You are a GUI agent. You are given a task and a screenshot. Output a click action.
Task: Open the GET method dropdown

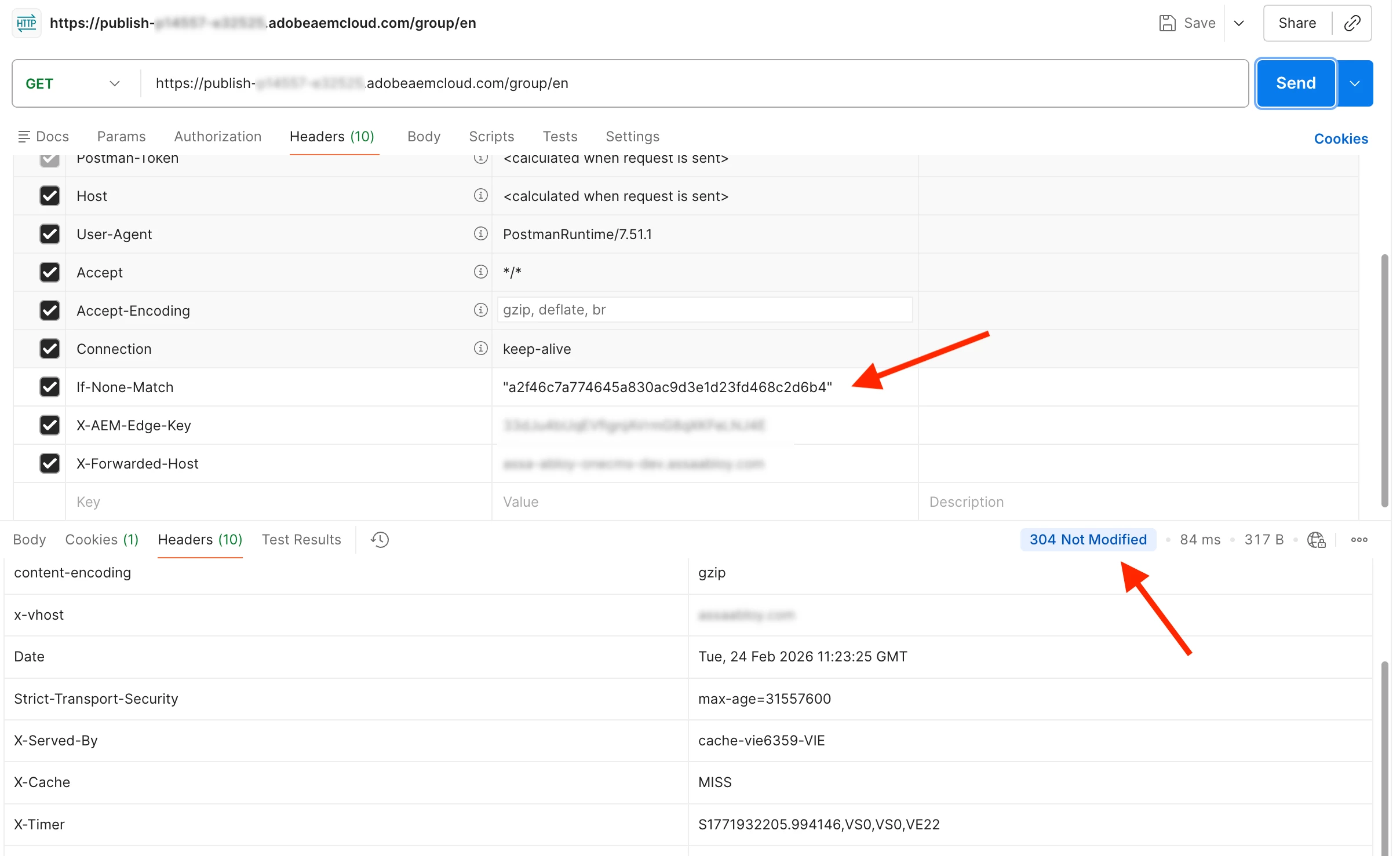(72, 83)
--
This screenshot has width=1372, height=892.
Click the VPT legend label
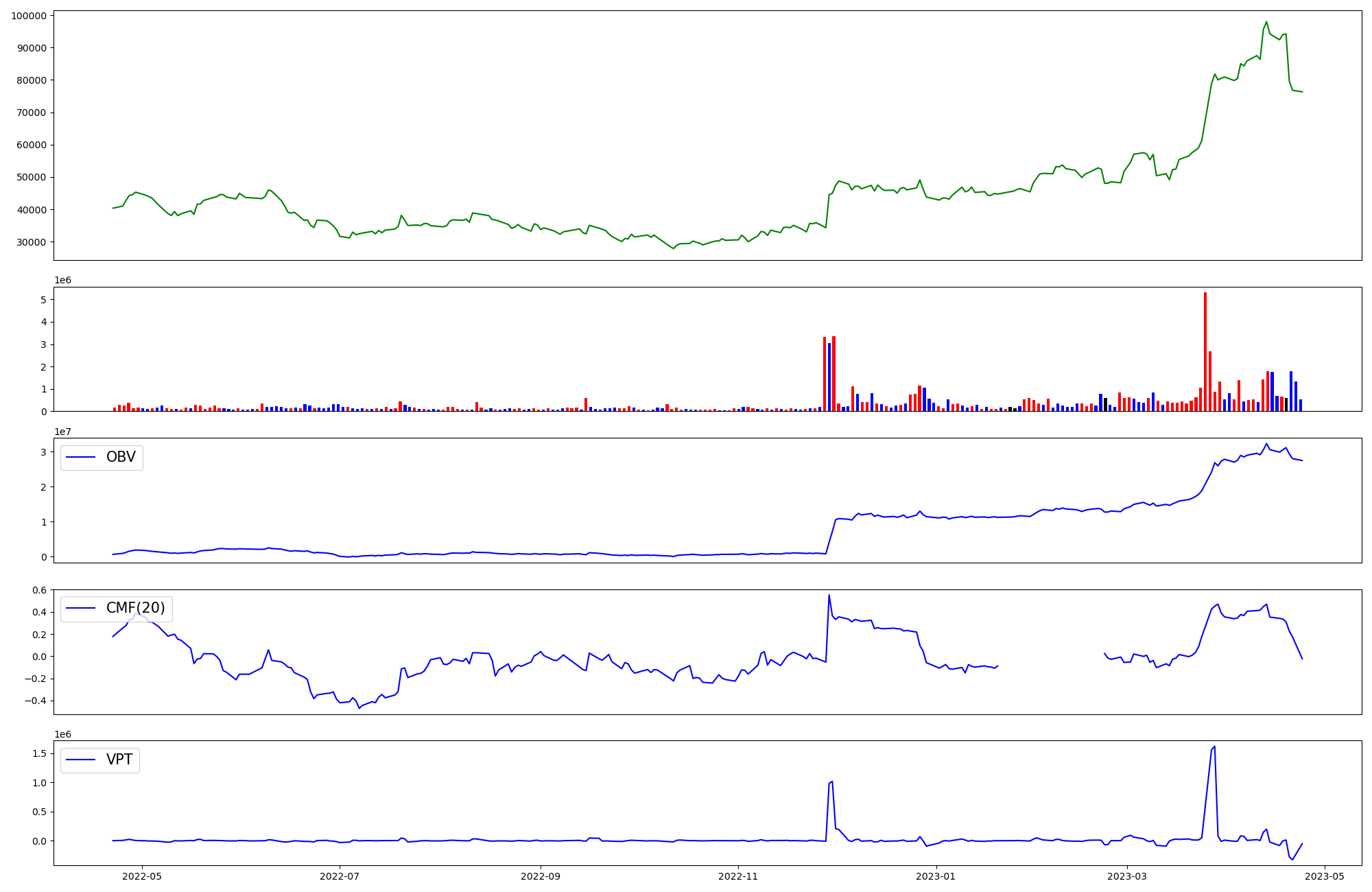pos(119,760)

[ACTIVITY] Your task is to copy each line of the material that contains the word "screenshot".

[FINISHED TASK]
You are a GUI agent. You are given a task and a screenshot. Output a click action.
This screenshot has width=1372, height=892.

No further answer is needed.